My congratulations to you all, especially to the new members of the team. This was a difficult assignment and you did well. I must warn you, however, that this is only the start of the war. There will be many difficult battles ahead.

From Andre Swahn

Joe and Maddy are the last to leave the temple, having accepted Anzen’s hospitality for a further week. They shake hands with the monk at the gate.

“Keep in touch,” Mahmu tells them. “We might not have seen the end of this yet.”

Maddy traces the sigil on her hand and grins. “I think we’ll be able to handle it.”

Greg runs a hand through his white hair. He feels different, and it’s not just a result of his altered appearance. Overlooking Boiling Hell Valley, he lets out a sign. “Goodbye, my friend,” he murmurs. If he’d have known that Flint would be the one who didn’t make it back, would he have done anything differently?

He turns to Daniel with a smile. “I’ve been thinking... Once we leave Japan, I’m dropping the Anthony Marwood identity.
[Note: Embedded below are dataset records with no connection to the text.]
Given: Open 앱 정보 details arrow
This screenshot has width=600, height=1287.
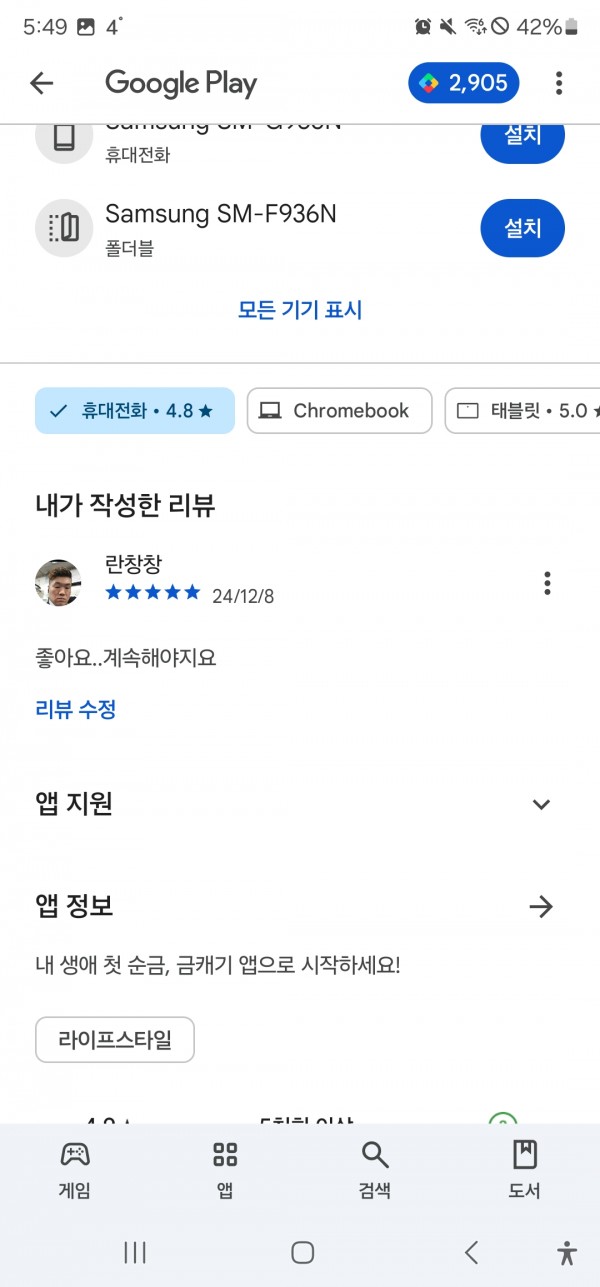Looking at the screenshot, I should (x=541, y=907).
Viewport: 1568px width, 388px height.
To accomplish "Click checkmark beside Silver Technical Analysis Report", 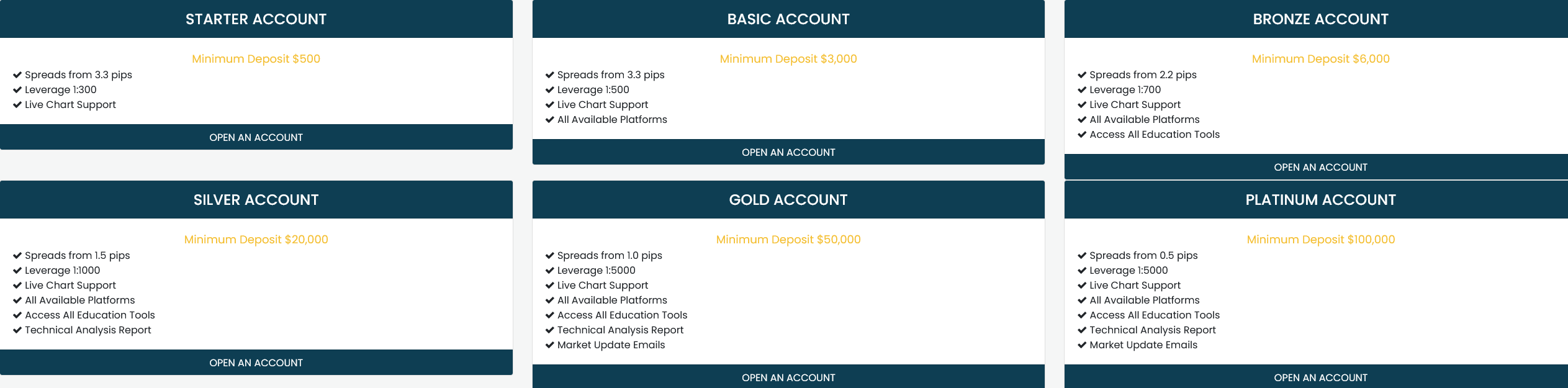I will (17, 330).
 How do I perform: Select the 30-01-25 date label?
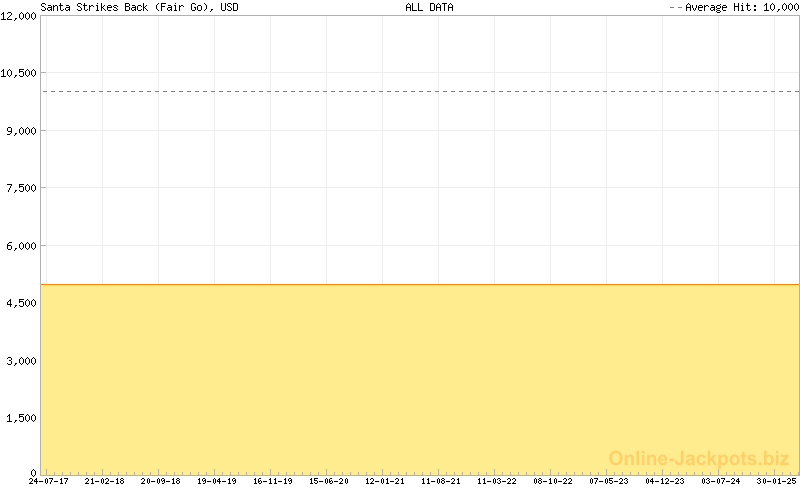point(776,481)
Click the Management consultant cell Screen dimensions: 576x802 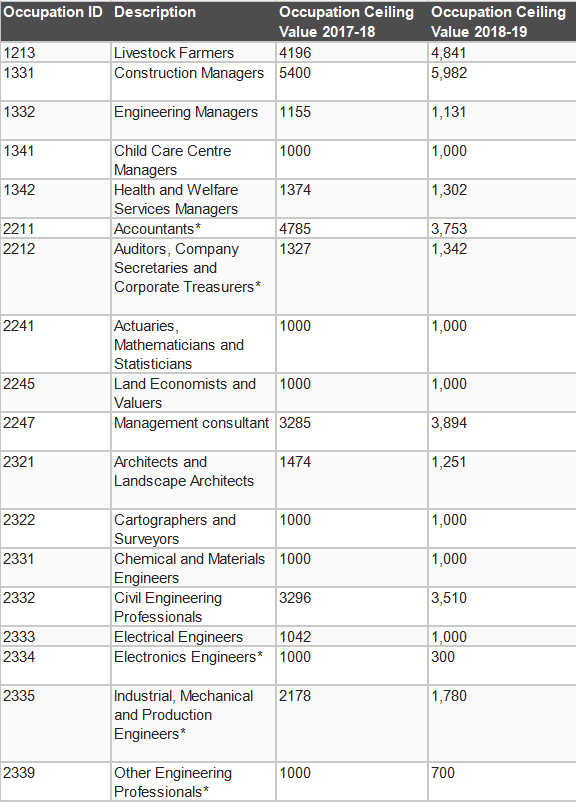193,432
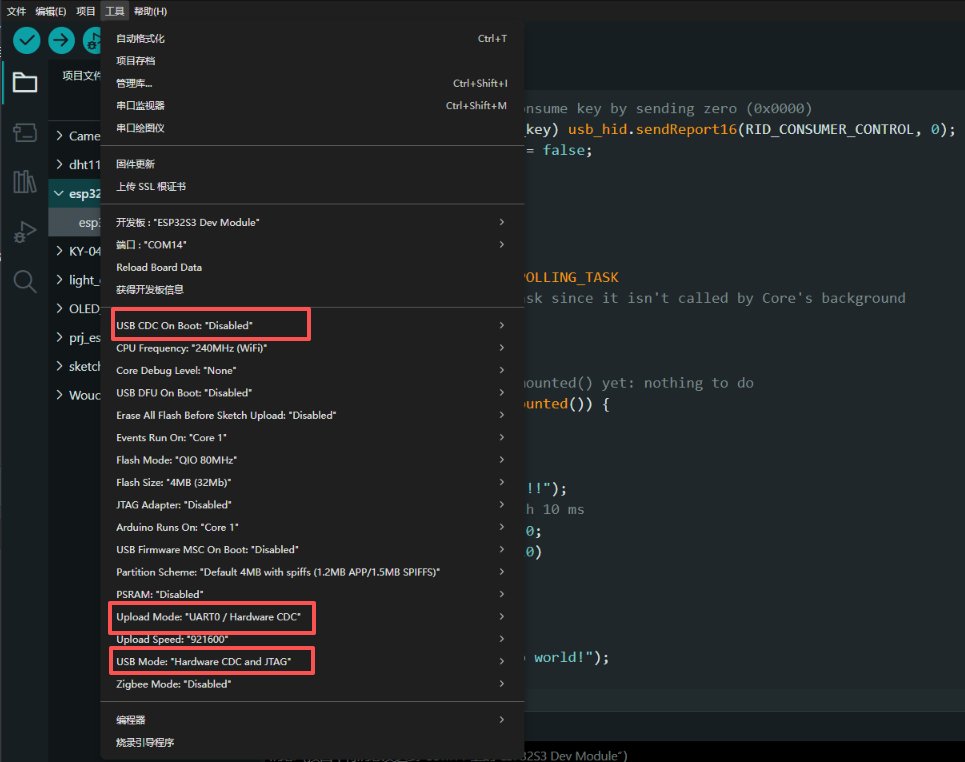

Our enemies have the resources to see through our shams anyway, and I’m no longer willing to pretend to be somebody else. Besides, if we’re prosecuting the fight in the most important war in human history, I want to be remembered as Greg Wentworth.”

“Where will you go now?” Daniel asks.

“Tokyo first, to give the Buddha statue I saved to Miyage. He lost a lot of men; he deserves something in return. Then to Paris, I think. I want Marie-Claude with me when I make my return from the dead.” And then, he thinks, the estate of Celine Coombes. But he’ll worry about that another day.

He claps Daniel on the shoulder. “Come on,” he says, and there is an odd cheerfulness in his voice. “Let’s get out of here.”